> _Stated problem 1_:
Print the passage on benefit plans from "A benefit plan" to "services are provided." word for word.
> _Stated problem 2_:
Rewrite the records from their first line to the line with "Looking at the screenshot, I should [1177, 101].", changing "Expand" to "Open" and leaving everything else the same. Give only those lines.

> _Text shown_:
----------
WHAT ARE BENEFITS PLANS?

A benefit plan is an arrangement that is a mutual understanding between an employer and its employees, whereby the employer undertakes to provide employees with benefits after they retire in exchange for the employees’ services over a specified period, upon attaining a specified age while in service, or both. Benefits can either start immediately after the termination of service or be delayed until retired employees reach a designated age.

It follows from that basic view that the benefits are not gratuitous gestures but integral components of an employee’s overall compensation. As the remuneration is postponed, the benefit plan can be categorized as a deferred compensation. Additionally, the employer assumes the obligation for this compensation when the services are provided.

There are two types of post-employment benefits plan:

1. Defined Benefit Plans:  A defined benefit plan promises a specified benefit payout to employees upon retirement, typically determined by factors like salary history and years of service. The employer assumes the investment risk and is tasked with ensuring there are sufficient funds to fulfill future benefit obligations. A plan’s net assets represent the available resources through which it can deliver benefits. Consequently, understanding net asset information is crucial for evaluating a plan’s capability to fulfill benefit payments promptly.

2. Defined Contribution Plans: A defined contribution plan specifies the contributions that employers and, often, employees make to the plan but does not promise a specific benefit amount upon retirement. Contributions, investment returns, and other factors determine the individual account balances. The employees typically bear the investment risk, as the employer’s responsibility is limited to making contributions. The plan’s net assets allocated for benefit payments are equivalent to the total of participants’ individual account balances. Consequently, the plan’s capacity to meet due benefits is tied to the current value of assets that individual participants can access.

COMMON ACCOUNTING CONSIDERATIONS

Let’s outline the scope, exceptions, recognition, initial and subsequent measurement, and presentation and disclosure requirements for defined benefit and defined contribution plans based on ASC 715.

Key Considerations in Accounting

This is a general overview of the specific requirements of ASC, and specific details may vary based on the circumstances of individual plans. It is advisable to refer to the relevant ASC sections and consult with a qualified professional for accurate information.

KEY DIFFERENCES BETWEEN IFRS AND US GAAP

International Financial Reporting Standards (IFRS) and ASC are widely recognized frameworks that shape financial reporting practices globally. While both systems aim for transparency and consistency, differences still exist, particularly when accounting for employee benefit plans. The section below explores the key distinctions between IFRS and ASC in accounting for Defined Benefit and Defined Contribution plans.

Income from plan assets limit: According to IFRS, the net interest expense encompasses interest income from plan assets, interest cost related to the defined benefit obligation, and interest associated with any asset ceiling impact. This net interest expense is determined using the discount rate of the benefit obligation. Discrepancies between net interest and actual returns are incorporated into remeasurement gains and losses, acknowledged in OCI, and are not recycled into net income in subsequent periods. However, they may be transferred within equity.
----------
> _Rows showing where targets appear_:
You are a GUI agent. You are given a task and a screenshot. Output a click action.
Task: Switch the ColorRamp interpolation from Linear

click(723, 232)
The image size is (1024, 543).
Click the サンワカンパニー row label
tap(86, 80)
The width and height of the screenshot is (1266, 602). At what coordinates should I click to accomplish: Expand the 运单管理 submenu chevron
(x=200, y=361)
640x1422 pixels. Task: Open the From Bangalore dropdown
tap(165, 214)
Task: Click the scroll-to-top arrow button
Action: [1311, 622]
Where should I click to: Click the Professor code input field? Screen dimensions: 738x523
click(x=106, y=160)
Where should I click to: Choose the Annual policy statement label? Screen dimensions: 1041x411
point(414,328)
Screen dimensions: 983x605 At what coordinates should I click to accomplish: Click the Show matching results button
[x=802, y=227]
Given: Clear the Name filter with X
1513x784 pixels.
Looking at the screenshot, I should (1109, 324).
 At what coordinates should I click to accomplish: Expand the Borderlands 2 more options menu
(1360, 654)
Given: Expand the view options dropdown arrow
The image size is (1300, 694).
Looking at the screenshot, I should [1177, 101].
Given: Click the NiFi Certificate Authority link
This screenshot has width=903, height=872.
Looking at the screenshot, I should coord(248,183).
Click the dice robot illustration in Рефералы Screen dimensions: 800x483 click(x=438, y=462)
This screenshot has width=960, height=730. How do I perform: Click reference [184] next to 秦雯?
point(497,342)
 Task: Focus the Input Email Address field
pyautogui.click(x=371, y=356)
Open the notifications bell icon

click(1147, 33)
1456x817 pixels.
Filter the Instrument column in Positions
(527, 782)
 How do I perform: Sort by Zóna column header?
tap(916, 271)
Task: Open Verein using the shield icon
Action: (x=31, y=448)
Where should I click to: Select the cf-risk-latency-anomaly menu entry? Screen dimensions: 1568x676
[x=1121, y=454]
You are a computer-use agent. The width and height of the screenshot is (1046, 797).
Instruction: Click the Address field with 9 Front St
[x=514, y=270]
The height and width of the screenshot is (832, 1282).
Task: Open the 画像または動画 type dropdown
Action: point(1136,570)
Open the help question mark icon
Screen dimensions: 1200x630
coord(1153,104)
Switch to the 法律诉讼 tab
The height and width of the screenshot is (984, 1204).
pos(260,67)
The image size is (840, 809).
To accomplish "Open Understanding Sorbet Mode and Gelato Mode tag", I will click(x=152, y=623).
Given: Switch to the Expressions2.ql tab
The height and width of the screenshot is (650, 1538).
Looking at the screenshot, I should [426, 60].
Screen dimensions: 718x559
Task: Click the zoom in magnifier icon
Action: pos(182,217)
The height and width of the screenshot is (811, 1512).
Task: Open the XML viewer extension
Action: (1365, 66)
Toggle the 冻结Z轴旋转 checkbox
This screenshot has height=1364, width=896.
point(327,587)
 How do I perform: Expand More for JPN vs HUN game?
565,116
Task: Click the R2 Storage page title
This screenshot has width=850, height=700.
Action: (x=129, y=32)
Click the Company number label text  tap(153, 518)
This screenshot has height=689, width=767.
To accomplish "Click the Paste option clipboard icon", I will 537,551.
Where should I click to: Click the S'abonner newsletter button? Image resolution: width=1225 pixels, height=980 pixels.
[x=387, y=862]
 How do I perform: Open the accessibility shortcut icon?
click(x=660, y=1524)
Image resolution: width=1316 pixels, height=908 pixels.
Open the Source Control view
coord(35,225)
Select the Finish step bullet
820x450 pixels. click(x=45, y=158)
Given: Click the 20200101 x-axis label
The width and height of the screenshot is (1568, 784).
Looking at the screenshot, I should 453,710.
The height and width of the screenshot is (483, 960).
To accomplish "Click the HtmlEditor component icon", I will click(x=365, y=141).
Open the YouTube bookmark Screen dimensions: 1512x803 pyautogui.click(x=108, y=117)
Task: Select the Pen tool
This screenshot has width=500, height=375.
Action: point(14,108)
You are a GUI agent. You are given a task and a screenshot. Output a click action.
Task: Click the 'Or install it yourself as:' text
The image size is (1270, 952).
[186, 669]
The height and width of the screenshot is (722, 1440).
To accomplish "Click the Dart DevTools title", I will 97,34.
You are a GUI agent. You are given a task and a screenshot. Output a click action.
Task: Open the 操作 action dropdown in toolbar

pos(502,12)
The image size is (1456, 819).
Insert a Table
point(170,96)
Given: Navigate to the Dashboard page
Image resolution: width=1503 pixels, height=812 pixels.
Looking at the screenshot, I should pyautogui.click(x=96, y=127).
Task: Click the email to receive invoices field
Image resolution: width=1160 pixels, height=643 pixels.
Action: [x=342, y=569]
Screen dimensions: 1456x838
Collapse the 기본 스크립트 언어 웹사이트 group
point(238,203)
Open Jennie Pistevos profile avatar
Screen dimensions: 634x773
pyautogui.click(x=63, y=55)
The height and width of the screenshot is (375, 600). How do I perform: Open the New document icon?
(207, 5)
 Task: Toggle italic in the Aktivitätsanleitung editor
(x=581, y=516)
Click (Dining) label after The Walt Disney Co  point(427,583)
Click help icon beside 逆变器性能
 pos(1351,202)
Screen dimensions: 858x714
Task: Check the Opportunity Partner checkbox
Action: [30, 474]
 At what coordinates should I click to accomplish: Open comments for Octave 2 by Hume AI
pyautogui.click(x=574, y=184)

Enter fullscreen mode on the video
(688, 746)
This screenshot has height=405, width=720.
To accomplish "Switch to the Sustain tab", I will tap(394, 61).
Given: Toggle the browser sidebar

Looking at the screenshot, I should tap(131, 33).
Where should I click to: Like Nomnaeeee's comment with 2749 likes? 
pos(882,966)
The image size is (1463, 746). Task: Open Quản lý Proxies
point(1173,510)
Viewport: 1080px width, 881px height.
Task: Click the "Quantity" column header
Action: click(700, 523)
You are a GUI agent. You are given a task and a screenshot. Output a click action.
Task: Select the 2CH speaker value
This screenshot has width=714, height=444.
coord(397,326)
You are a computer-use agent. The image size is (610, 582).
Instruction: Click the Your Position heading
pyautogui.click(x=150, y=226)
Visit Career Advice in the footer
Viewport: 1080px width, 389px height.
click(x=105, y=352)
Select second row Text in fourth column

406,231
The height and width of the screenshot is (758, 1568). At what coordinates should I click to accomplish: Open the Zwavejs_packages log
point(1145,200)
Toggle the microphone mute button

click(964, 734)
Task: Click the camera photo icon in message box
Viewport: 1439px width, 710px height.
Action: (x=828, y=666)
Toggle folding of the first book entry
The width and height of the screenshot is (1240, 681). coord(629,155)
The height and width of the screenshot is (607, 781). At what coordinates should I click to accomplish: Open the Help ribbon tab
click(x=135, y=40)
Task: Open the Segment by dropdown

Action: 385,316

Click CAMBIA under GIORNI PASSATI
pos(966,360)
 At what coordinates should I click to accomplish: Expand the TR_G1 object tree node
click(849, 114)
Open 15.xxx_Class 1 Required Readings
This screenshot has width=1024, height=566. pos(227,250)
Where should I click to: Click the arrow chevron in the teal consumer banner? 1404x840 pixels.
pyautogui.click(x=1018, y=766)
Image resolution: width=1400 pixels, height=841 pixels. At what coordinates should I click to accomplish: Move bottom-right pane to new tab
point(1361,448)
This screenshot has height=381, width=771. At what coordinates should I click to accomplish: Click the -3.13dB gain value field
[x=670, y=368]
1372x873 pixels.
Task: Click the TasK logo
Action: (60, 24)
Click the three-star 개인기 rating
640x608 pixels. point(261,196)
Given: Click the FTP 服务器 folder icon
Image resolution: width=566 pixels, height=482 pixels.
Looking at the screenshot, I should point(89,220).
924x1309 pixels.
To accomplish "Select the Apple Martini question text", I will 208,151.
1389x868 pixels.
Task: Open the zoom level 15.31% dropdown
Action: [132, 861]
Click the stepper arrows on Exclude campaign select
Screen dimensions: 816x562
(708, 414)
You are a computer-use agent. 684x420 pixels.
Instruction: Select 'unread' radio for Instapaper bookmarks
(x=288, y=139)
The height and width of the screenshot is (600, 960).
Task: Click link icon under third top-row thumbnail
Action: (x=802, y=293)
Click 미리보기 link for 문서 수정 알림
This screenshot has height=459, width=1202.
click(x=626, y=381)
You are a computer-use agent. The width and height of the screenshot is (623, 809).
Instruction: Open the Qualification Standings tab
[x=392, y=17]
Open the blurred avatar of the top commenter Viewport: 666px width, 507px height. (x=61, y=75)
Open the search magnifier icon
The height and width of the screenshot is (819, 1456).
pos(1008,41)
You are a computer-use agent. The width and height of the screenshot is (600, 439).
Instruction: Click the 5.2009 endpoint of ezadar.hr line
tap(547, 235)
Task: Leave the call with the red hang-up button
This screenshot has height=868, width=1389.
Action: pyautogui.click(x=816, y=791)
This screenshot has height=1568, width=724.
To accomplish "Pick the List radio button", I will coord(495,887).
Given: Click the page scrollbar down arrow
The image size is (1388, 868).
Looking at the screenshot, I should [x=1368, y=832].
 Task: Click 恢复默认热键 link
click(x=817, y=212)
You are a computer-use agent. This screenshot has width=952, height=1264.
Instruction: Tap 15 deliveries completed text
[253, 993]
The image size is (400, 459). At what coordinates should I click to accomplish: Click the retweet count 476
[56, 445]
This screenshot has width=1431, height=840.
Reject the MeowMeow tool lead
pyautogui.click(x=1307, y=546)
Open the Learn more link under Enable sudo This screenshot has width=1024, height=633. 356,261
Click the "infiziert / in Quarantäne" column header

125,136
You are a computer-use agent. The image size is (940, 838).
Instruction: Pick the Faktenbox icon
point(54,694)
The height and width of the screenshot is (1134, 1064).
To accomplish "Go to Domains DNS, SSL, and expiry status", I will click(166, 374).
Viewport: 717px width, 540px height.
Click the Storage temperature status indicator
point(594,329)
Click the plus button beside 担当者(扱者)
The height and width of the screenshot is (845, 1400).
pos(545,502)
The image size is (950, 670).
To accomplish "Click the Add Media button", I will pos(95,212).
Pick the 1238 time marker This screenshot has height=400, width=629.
----------
> _Correct response 1_:
A benefit plan is an arrangement that is a mutual understanding between an employer and its employees, whereby the employer undertakes to provide employees with benefits after they retire in exchange for the employees’ services over a specified period, upon attaining a specified age while in service, or both. Benefits can either start immediately after the termination of service or be delayed until retired employees reach a designated age.

It follows from that basic view that the benefits are not gratuitous gestures but integral components of an employee’s overall compensation. As the remuneration is postponed, the benefit plan can be categorized as a deferred compensation. Additionally, the employer assumes the obligation for this compensation when the services are provided.

> _Correct response 2_:
You are a GUI agent. You are given a task and a screenshot. Output a click action.
Task: Switch the ColorRamp interpolation from Linear

click(723, 232)
The image size is (1024, 543).
Click the サンワカンパニー row label
tap(86, 80)
The width and height of the screenshot is (1266, 602). At what coordinates should I click to accomplish: Open the 运单管理 submenu chevron
(x=200, y=361)
640x1422 pixels. Task: Open the From Bangalore dropdown
tap(165, 214)
Task: Click the scroll-to-top arrow button
Action: [1311, 622]
Where should I click to: Click the Professor code input field? Screen dimensions: 738x523
click(x=106, y=160)
Where should I click to: Choose the Annual policy statement label? Screen dimensions: 1041x411
point(414,328)
Screen dimensions: 983x605 At what coordinates should I click to accomplish: Click the Show matching results button
[x=802, y=227]
Given: Clear the Name filter with X
1513x784 pixels.
Looking at the screenshot, I should (1109, 324).
 At what coordinates should I click to accomplish: Open the Borderlands 2 more options menu
(1360, 654)
Given: Open the view options dropdown arrow
The image size is (1300, 694).
Looking at the screenshot, I should [1177, 101].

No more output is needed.